Organisations can take up to five years to recover from a serious cyber breach, and some never recover at all, says Deloitte Africa. Preparedness helps organisations manage the aftermath of an attack more effectively.


Johannesburg, 08 Nov 2016
Henry Peens, Associate Director: Risk Advisory Africa at Deloitte
Henry Peens, Associate Director: Risk Advisory Africa at Deloitte

Henry Peens, Associate Director: Risk Advisory Africa at Deloitte, says the immediate impacts of an attack are just the tip of the iceberg: the longer-term impacts can make up the bulk of the damage incurred by an organisation that is breached by cyber criminals.

In Beneath the surface of a cyberattack: A deeper look at business impacts, Deloitte's cyber crime experts illustrate the immediate cost and impact of a breach can account for less than 20% of the total damage caused. The majority of the damage emerges over the next three to five years as business value and customer relationships suffer.

"The extent of the long-term damage is only starting to come to light now, as we review the impact of high-profile breaches. Nonetheless, the C-suite around the world is increasingly concerned about cyber security, even though they don't yet understand the full impact cyber crime can have," says Peens. "Globally, cyber security has become a top five board priority."

Peens believes moves to quantify the impact of cyber crime, driven in part by a surge in cyber crime insurance, will help organisations weigh up the costs of mitigation against the losses that could potentially be suffered. "There is a great deal of interest in quantifying the damage caused by a cyber security breach, or even the damage sustained due to unforeseen downtime or a disaster."

"There is no question about it - everyone will get breached," he says. "But the extent of the damage will depend on a number of factors beyond the breach methods, what was compromised or how long the organisation was offline for.

Beyond the reactive incident triage phase, in which technology is restored and business disruptions are addressed, the remediation phase must look to impact management and business recovery: repairing damage to the business and preventing the occurrence of a similar event in the future. After an attack, costs include legal costs, increased insurance premiums, increased cost to raise debt, lost contracts and devaluation of trade name. In some high-profile cases, these losses have amounted to tens of billions of rands.

The organisation's level of preparedness, and the speed with which it detected and reacted to the breach, go a long way to reducing the long-term impact. "The severity of the damage depends a great deal on the speed and efficiency of the organisation's response to it," he says. In high profile companies, the board must be prepared and a media spokesman briefed within hours of a breach, to illustrate transparency and mitigate future loss of trust, he notes.

Deloitte's new Cyber Intelligence Centre in Johannesburg is seeing a sharp increase in local clients as enterprises come to grips with the real, long-term damage that could be suffered as a result of breaches.
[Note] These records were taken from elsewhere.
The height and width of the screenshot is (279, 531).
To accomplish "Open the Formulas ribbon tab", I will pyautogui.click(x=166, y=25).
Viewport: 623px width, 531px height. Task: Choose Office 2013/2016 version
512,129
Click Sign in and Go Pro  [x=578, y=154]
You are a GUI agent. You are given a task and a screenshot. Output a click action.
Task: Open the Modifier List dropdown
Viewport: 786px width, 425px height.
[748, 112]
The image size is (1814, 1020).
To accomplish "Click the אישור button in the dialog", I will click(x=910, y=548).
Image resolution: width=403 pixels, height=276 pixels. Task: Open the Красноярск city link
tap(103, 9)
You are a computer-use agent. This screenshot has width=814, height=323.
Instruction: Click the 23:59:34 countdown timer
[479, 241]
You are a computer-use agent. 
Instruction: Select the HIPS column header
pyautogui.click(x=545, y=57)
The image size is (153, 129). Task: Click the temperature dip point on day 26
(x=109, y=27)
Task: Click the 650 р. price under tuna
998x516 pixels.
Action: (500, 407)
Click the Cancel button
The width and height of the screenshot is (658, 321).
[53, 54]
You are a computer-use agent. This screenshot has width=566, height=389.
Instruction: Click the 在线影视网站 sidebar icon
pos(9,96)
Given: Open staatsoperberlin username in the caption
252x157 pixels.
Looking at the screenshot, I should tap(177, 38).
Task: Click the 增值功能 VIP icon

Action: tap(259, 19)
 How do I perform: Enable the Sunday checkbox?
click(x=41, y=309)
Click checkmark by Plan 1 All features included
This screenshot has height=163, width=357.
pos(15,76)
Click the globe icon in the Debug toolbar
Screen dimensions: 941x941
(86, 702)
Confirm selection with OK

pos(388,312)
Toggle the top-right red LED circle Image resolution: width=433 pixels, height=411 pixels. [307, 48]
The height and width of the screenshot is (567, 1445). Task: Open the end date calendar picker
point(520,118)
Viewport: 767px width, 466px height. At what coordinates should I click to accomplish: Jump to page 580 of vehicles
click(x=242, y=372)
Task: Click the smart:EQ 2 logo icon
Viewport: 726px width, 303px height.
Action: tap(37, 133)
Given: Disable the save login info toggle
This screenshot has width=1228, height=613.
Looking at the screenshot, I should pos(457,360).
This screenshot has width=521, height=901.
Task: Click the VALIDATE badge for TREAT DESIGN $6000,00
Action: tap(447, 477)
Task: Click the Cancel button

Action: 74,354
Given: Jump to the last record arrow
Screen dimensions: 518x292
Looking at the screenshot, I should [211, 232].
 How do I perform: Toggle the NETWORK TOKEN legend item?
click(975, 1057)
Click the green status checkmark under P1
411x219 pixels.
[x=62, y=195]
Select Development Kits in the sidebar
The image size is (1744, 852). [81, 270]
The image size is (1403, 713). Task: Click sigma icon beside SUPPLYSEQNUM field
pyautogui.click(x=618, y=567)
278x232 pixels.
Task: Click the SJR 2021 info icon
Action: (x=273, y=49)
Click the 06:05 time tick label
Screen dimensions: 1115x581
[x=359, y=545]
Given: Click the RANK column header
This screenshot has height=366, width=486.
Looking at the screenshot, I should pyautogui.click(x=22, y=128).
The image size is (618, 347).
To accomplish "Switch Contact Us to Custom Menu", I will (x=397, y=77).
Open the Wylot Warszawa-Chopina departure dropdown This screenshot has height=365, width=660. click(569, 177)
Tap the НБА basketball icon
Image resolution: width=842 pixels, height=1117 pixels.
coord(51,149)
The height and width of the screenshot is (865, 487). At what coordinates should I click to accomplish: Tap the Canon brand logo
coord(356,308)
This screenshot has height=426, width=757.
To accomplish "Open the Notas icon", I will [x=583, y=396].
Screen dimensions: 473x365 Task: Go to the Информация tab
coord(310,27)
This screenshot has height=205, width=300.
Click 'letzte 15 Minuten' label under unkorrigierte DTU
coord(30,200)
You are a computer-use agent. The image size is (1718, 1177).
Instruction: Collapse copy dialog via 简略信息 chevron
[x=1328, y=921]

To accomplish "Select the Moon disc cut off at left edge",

The centre, one of 20 now supporting Deloitte clients worldwide, assists clients in assessing the potential costs of a breach, offers outsourced incident monitoring and response, and helps organisations respond appropriately to mitigate the long-term damage of a breach. "This is particularly important for mid-sized clients who do not have extensive cyber security expertise in-house," says Peens.

Deloitte Managed Security Services (MSS) offers Cyber Monitor, a 24X7 "eyes on glass" monitoring service; Cyber Watch provides a complete threat life cycle solution, including threat intelligence feeds; Cyber Check delivers a continuous vulnerability scanning and management service; and Cyber Respond prepares the organisation to respond and defend its systems and networks against cyber incidents. With around 65 high-level cyber security experts on call at the company's offices in Woodmead, Deloitte's South African Cyber Intelligence Centre delivers its services on a subscription basis, implemented in a phased approach to allow organisations to cover their most critical areas first and extend their coverage later. Deloitte assists companies in identifying their potential risk, determining the overall value to the business of various parts of the organisation and devising strategies in line with their appetite for risk.

"Proactive scenario planning and cyber crime mitigation is not just the domain of the IT and risk departments: now, it needs to involve every part of the business," says Peens. This proactive approach to cyber risk must be driven by the board, in a top-down approach that engages every department."